▸ **Set of tasks**:
[1] In the passage about Coach Kelly at LSU, on which network did Kelly's interview with Paul Finebaum air?
[2] List every person named in the passage about Coach Kelly at LSU.
[3] Carry on the passage about Coach Kelly's sideline exchanges at LSU, starting after its last sentence.
— BEGIN Reading text —
Another source said Kelly makes an effort to try to connect with his players, though it doesn’t always seem to come naturally to the coach.
“I think the (players) that believe in him, believe in him,” the source long affiliated with LSU said. “He’s had to find his way when he first got here because it is a different animal.”
Of the two sideline dust-ups at Florida, Kelly chewing out Hilton drew the most attention.
“I do think he is held to a little bit of an unfair (standard) because people want to see him fail,” the former assistant said.
Kelly alluded to this during an interview with Paul Finebaum on the SEC Network last week.
“I find it kind of interesting that I am the only coach in the country that has conversations with their players on the sideline. But be that as it may, we were having a coaching moment with one of my wide receivers, you know, who is desperately wanting to make big plays for us,” Kelly said.
Lacy initiating an exchange with Kelly was more notable. Whether it was a red flag signaling deeper problems or an isolated incident, it was something not seen much at the college level between head coach and player. Kelly said during the interview he had no issue with Lacy expressing his frustration.
— END Reading text —
— BEGIN Given data —
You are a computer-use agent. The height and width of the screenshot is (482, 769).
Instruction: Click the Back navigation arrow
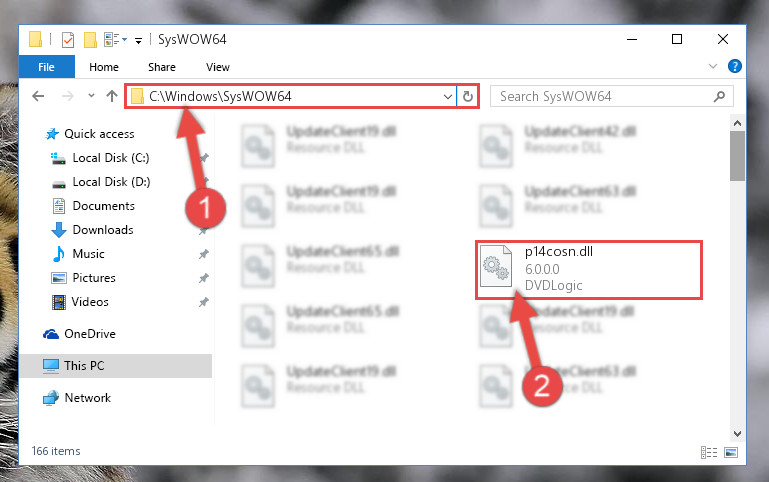(38, 96)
— END Given data —
▸ **Expected answers**:
[1] The SEC Network.

[2] Kelly, Hilton, Paul Finebaum, Lacy

[3]
“Unfortunately sometimes the camera’s in our office where we’re working, and that comes with being the head coach at a high-profile institution like LSU,” he said.
Recruiting misses
It was one of the first questions Kelly faced after the move: Would he be able to recruit in the SEC against the likes of Georgia’s Kirby Smart and Alabama’s Nick Saban? Kelly and his initial staff were short on recruiting ties and institutional knowledge of a talent-rich state where battles can be fierce.
New Orleans native and longtime SEC assistant Frank Wilson was the one notable addition to the first staff to build those Louisiana connections, but Kelly put Brian Polian, who had been a key member of his staff at Notre Dame, in charge of recruiting.
Kelly himself has never been as hands-on and immersed in the recruiting process as might be necessary to compete with SEC machines, where a top-10 national class might rank closer to the middle of the conference than the top.
“You sit down with these parents and these guardians and these people that are around these kids, and a big part of their decision making is, ‘Who do I trust? Who gives off this vibe that, you know, I want my kid to be with?’ And I think BK probably struggles there a little bit. I think they bring him in as the closer, and I don’t know that that’s his specialty,” the former staff member said.
LSU’s recruiting classes under Kelly haven’t been poorly rated. The 2022 class he mostly inherited was ranked 12th in the country by 247Sports’ composite rankings, because it only had 15 players. The stars were offensive tackles Will Campbell and Emery Jones, tight end Mason Taylor and linebacker Harold Perkins Jr., all juniors who could jump to the NFL after this season.
Almost half that class, seven players, has already transferred out.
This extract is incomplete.